Graduate students should consult with Professor Kenney.
During the first half of the quarter we will read Virgil’s Aeneid. Virgil was the greatest poet of ancient Rome; his epic poem, which became central to the education of the Roman ruling class in later centuries, recounts the legend of how Rome was founded by the hero Aeneas after Aeneas escaped from burning Troy. We will spend the rest of the quarter on The Divine Comedy of Dante. Dante’s regard for Virgil was so great that, despite the fact that Virgil was a pagan, he gave him a very special place in the Christian afterlife. When Dante enters hell, he encounters the ghost of Virgil, who then guides him down into and finally out of hell and up through purgatory, with the two carrying on a fascinating dialogue the entire way. Of particular interest to us will be the way in which in this poem Dante conceives the relation of the new, Christian Rome to the ancient Roman Empire.
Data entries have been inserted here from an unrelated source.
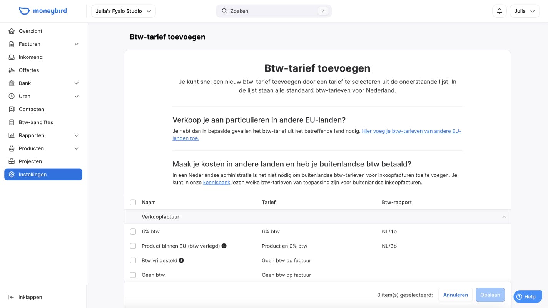Image resolution: width=548 pixels, height=308 pixels.
Task: Open the Offertes section
Action: tap(28, 70)
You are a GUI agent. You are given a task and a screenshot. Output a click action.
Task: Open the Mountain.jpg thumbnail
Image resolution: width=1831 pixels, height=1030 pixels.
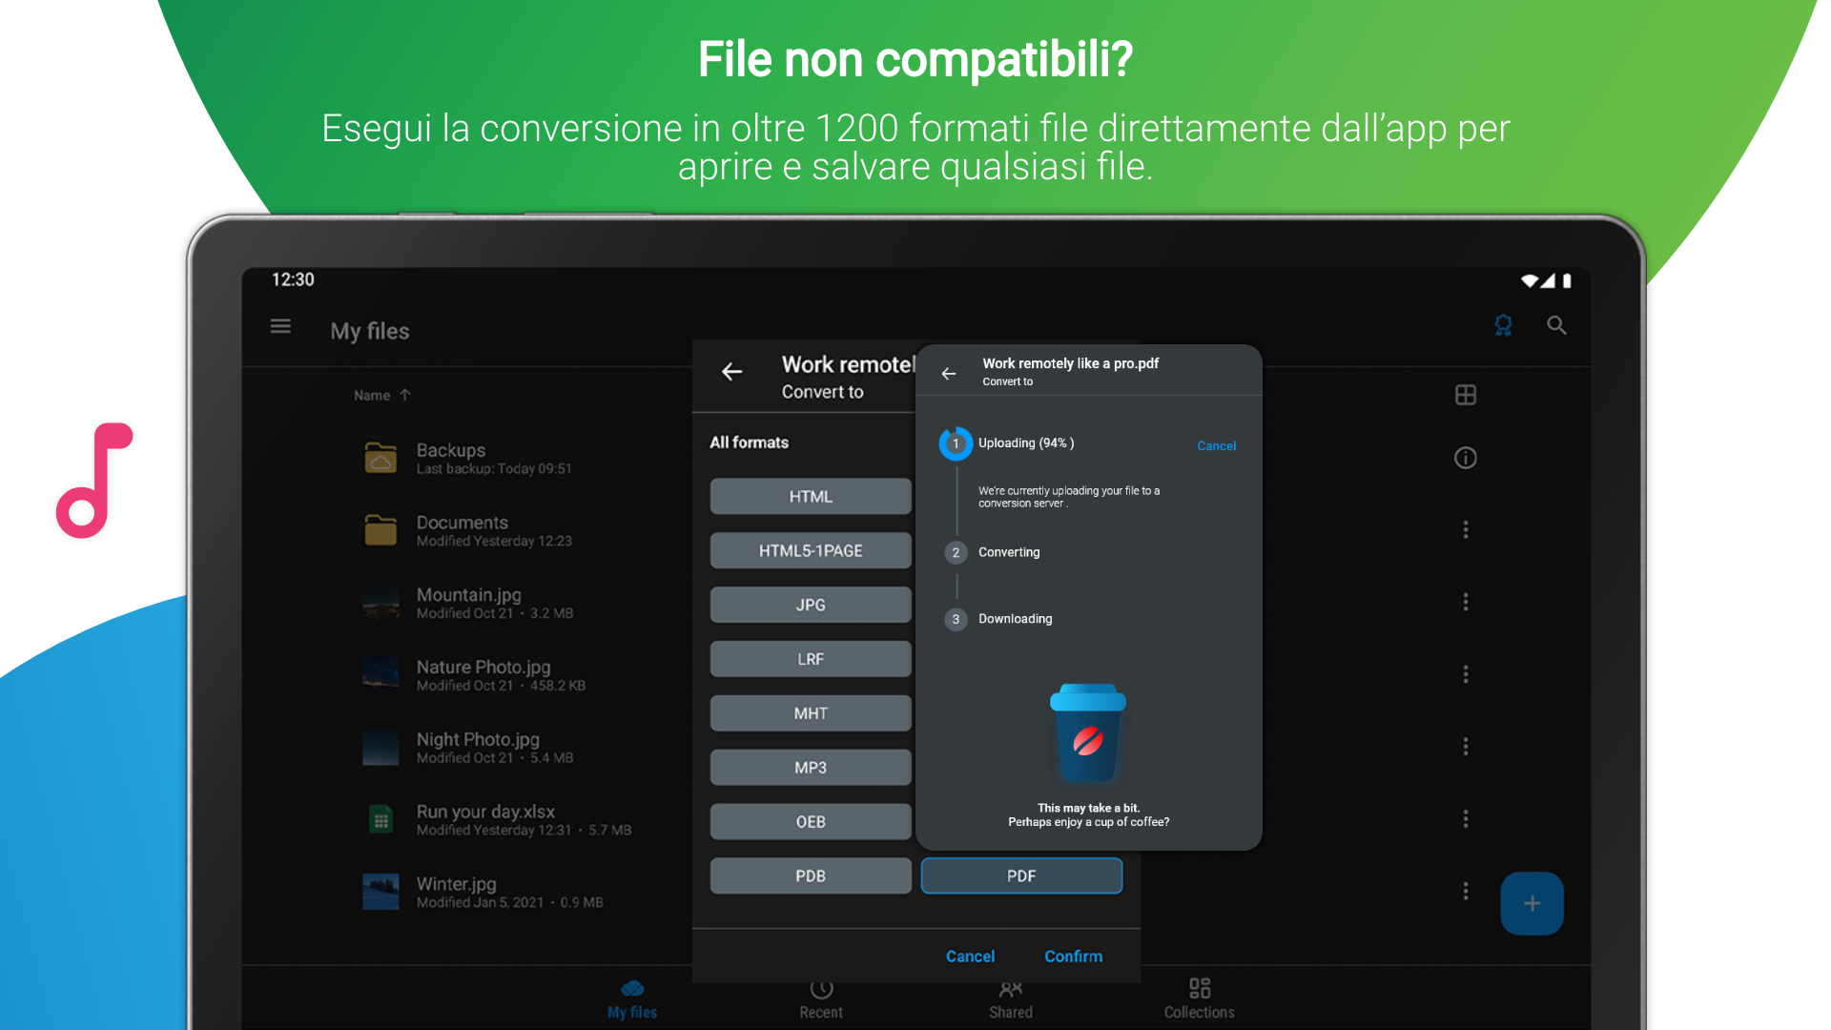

These two poems span the period from ancient Rome to Renaissance Italy, and our study of them will be the basis for our explorations of the history and culture of Rome. (Meets Forms and Genres OR Senior Capstone requirement for English majors.)
Due to its close association with the study – and in certain cases the “rediscovery” – of ancient art, Rome played a central role in the process of codification and diffusion of the new Renaissance visual vocabulary, a role also played by Florence and Venice, respectively, in the early fifteenth and in the late sixteenth centuries. This course will explore the multiple aspects of Renaissance art and culture and the peculiarity of the arts produced in Rome, Florence, and Venice, giving particular attention to the analysis and contemporary reception of artists like Leonardo, Michelangelo, Raphael and Titian. Through the use of contemporary textual sources, such as Leonardo’s “Book of Painting,” Giorgio Vassari’s “Lives of the most excellent artists” or Michelangelo’s poems, it will be possible to examine the very concept of “artistic creation” as a chain of practical and intellectual activities not only individually motivated but also historically grounded, linguistically codified and socially determined. Given the unique opportunity of being in Rome or visiting Florence and Venice while undertaking the study of Renaissance art, the course will be articulated in two complementary kinds of lessons: a lecture-based series of meetings followed by group discussions and an extensive number of visits to sites particularly significant as examples of Renaissance art and architecture. .(Meets Theories and Methodologies requirement for English majors.)
Each student will design an individual project that focuses on Rome and the experience of being in Rome – a journal, photo essay or personal essay, for example.
This course will provide students with basic conversational skills in Italian, adapted to the level of the individual student. Prior knowledge of Italian is not a requirement for the program.